Moreover, Maud Courtney nee Stanhope was born in London in 1881. In 1904, she married Charles Courtney, a tea agent. By 1911 the couple, and their daughter Kathleen, were living on the Ennis Road, later living on the Corbally Road. Maud out lived her husband by 30 years, passing away at the age of 105 years and 225 days on the 8 April 1987. Her funeral took place at St Mary’s Cathedral.
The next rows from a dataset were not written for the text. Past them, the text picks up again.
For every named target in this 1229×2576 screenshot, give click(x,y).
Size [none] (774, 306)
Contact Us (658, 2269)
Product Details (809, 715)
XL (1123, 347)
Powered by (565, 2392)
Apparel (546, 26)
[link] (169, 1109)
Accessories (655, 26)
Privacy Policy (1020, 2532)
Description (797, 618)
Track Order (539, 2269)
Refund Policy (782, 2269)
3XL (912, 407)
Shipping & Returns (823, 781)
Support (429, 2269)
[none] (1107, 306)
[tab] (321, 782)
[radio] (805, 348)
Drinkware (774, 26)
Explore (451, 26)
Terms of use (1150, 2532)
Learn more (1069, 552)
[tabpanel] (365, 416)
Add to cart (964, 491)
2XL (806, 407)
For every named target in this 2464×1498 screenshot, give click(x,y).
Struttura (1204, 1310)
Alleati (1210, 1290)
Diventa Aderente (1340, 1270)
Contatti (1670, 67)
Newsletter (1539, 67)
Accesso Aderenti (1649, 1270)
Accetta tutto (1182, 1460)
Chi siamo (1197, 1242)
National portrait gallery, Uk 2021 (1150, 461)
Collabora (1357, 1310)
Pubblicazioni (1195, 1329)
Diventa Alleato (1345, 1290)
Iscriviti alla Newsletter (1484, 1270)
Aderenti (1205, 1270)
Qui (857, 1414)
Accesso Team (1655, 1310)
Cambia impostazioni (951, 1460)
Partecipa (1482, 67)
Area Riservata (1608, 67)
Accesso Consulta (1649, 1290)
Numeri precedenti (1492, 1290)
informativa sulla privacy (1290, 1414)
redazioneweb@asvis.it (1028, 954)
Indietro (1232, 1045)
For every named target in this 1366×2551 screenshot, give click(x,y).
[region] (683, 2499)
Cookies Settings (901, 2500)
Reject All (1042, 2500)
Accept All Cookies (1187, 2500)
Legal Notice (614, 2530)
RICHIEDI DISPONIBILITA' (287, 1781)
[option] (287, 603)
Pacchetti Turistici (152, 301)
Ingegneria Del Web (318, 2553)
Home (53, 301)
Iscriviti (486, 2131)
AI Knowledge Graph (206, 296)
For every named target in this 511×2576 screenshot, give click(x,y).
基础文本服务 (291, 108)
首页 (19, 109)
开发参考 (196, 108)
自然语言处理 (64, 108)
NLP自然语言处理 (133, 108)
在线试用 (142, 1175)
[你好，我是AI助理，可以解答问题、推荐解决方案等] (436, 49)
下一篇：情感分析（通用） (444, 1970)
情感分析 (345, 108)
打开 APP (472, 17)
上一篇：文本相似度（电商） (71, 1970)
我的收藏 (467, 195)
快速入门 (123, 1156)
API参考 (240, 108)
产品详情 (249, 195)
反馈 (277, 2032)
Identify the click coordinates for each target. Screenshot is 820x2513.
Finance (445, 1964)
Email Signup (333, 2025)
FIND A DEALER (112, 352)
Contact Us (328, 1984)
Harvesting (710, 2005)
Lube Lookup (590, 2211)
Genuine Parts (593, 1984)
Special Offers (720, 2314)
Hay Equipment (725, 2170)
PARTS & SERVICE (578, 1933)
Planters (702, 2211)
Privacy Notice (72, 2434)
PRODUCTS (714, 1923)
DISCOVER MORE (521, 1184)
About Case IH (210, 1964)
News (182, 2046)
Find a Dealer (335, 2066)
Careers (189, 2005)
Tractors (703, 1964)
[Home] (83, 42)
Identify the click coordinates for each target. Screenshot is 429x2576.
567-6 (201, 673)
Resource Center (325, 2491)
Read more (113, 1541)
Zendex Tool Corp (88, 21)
While there are many examples of remaining unmarried, or marrying someone with your own surname, or spending enough time in the great outdoors; there are also the cases in which people simply lie about when they were born, like in the case of Michael (Mick) Murphy of Clarina. When he died in 1917 his age was recorded as 109, though it is impossible to confirm this. His wife Margaret also lived into her nineties.
Finally, if only just to prove that there is not any one secret to long life, we have Margaret ‘Bridie’ McNamara, born in Glin on the 14 February 1912 to Martin McNamara and Margaret Clogan. She married Don MacNeil while in Nova Scotia. She lived in both America and Canada for over 80 years, and had no children. She returned to Limerick following the death of her husband in 2002. Today she is still going strong at aged 105 and counting.